Deaf people represent one of the largest groups worldwide that is unreached and unengaged with the Gospel. Reliable statistics regarding the Deaf community are difficult to come by, but it is estimated that Deaf people constitute roughly one-percent of the global population.
According to Deaf Missions and the International Mission Board’s Deaf Affinity Group, less than two-percent of the world’s 70 million Deaf people follow Christ. Furthermore, 80% of Deaf people have no access to education and therefore struggle to read traditional evangelistic resources like tracts and printed Bibles.Of the approximately 1,800 language groups that are unengaged with the gospel, 15-20% of them are sign language groups among Deaf communities.
How do you tell if an organization is “doing” Deaf ministry correctly? What should be present to ensure that a ministry will have a long-term, deep impact on Deaf communities? DOOR International’s Deaf leaders have identified four criterion that a ministry must meet in order to reach Deaf communities for Christ.
#1: Deaf people should be the main providers of ministry.
Deaf people are best reached by other Deaf people, whether on a local or international level.
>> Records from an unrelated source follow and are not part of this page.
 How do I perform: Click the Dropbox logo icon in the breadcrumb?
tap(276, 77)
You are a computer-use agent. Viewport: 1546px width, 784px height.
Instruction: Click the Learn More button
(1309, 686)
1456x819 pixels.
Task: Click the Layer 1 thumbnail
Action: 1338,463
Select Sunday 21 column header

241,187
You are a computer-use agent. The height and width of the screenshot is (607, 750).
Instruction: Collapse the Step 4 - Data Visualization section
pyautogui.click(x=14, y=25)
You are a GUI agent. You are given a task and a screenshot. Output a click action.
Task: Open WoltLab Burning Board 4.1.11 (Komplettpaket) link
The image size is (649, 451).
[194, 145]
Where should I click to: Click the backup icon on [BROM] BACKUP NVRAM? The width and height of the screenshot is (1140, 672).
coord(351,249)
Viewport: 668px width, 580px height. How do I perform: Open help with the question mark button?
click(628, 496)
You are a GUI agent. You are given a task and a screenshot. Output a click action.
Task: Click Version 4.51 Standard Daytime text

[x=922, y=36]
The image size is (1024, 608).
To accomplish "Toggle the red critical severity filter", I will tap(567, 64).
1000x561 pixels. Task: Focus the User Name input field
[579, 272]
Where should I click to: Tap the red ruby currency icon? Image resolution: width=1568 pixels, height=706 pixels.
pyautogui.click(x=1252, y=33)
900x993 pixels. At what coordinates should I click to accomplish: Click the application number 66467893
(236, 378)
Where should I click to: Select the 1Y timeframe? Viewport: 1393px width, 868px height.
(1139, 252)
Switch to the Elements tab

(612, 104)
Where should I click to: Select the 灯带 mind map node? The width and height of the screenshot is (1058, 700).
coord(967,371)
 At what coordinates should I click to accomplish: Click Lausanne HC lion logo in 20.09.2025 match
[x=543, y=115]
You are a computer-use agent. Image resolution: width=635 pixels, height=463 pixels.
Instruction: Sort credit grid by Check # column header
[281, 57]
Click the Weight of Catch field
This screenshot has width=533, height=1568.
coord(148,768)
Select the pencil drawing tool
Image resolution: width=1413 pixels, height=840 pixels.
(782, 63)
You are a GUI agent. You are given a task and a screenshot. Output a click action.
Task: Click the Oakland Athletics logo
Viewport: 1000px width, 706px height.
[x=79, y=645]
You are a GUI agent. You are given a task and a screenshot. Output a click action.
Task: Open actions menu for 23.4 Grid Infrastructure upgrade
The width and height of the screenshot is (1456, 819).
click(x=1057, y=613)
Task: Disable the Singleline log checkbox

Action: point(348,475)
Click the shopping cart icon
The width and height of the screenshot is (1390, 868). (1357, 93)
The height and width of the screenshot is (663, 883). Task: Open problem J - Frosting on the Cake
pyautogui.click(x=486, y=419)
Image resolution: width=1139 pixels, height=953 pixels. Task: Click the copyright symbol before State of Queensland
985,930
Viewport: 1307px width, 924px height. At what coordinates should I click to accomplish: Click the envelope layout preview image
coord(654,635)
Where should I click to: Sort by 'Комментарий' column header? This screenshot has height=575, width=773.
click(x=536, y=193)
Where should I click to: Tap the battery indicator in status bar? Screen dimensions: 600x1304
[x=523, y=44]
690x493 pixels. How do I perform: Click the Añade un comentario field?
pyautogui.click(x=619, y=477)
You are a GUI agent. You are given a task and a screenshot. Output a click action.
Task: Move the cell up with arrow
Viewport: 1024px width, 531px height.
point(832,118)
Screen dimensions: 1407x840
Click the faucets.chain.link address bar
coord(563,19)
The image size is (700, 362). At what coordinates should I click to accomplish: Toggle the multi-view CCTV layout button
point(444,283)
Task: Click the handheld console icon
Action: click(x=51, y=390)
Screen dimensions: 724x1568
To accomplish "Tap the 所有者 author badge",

This means that any ministry serious about reaching the Deaf in a particular community should work primarily through Deaf people active in that community.
If no Deaf believers can be found to work in the community, the primary responsibility of the ministry is to grow Deaf believers who can do so. The goal is for Deaf believers to have initiative and ownership in the work.
#2: The ministry should be actively developing and equipping Deaf leaders.
It is one thing to say it would be nice to have Deaf leaders; it is another thing to have a clear plan for developing and multiplying Deaf leaders in an organization. Deaf ministries should be actively developing Deaf leaders at all levels, and the Deaf should be providing this training.
#3: The ministry should be developing and using resources in sign language.
In order to build leaders and train Deaf workers to be the providers of ministry, accessible resources must be developed. However, all sign languages have an extreme lack of resources available in those sign languages. This means that Deaf ministries must make a serious commitment to creating quality resources that support their Deaf workers, or they must work in close coordination with other ministries that create such resources.
No sign language currently has a full Bible translation, and most do not have one verse of Scripture translated.
In particular, there is a great need for the development of Bible translation resources that will give unreached Deaf communities quality initial access to Scripture. No sign language currently has a full Bible translation, and most do not have one verse of Scripture translated. The development of sign language Bible translations multiplies Deaf ministry by placing tools in the hands of Deaf missionaries.
#4: The ministry should be reproducible and sustainable.
The role of any ministry should be to work itself out of a job. A ministry should empower local believers in a way that those local believers can subsequently reproduce in the lives of others. In this way, it will create a movement that expands the work far beyond the direct reaches of the ministry itself.
The number of Deaf people who are equipped to train and support ministry among the Deaf is limited. If your organization has expertise in training others in spreading the gospel (for instance, in Bible translation, in church planting, etc.) and you are willing to have others modify that training to fit the needs of the Deaf, you can partner with Deaf ministries to help provide access to that training for Deaf leaders.
Alternatively, if your ministry produces biblical material resources. Those resources might be of value to Deaf ministries if translated into sign language and adjusted to match Deaf culture. Providing access to those resources for a reduced cost or free of charge, and allowing Deaf ministries to modify the material to fit a Deaf audience, would accelerate the process of material resource development. Deaf ministries do not need to reinvent the wheel.
[Editor’s Note: The term “Deaf” (capital “D”) refers to individuals who share a common culture based on their common use of sign language as well as their values, views, and norms as individuals. The term “deaf” (lowercase “d”) is the physical condition of not being able to hear.]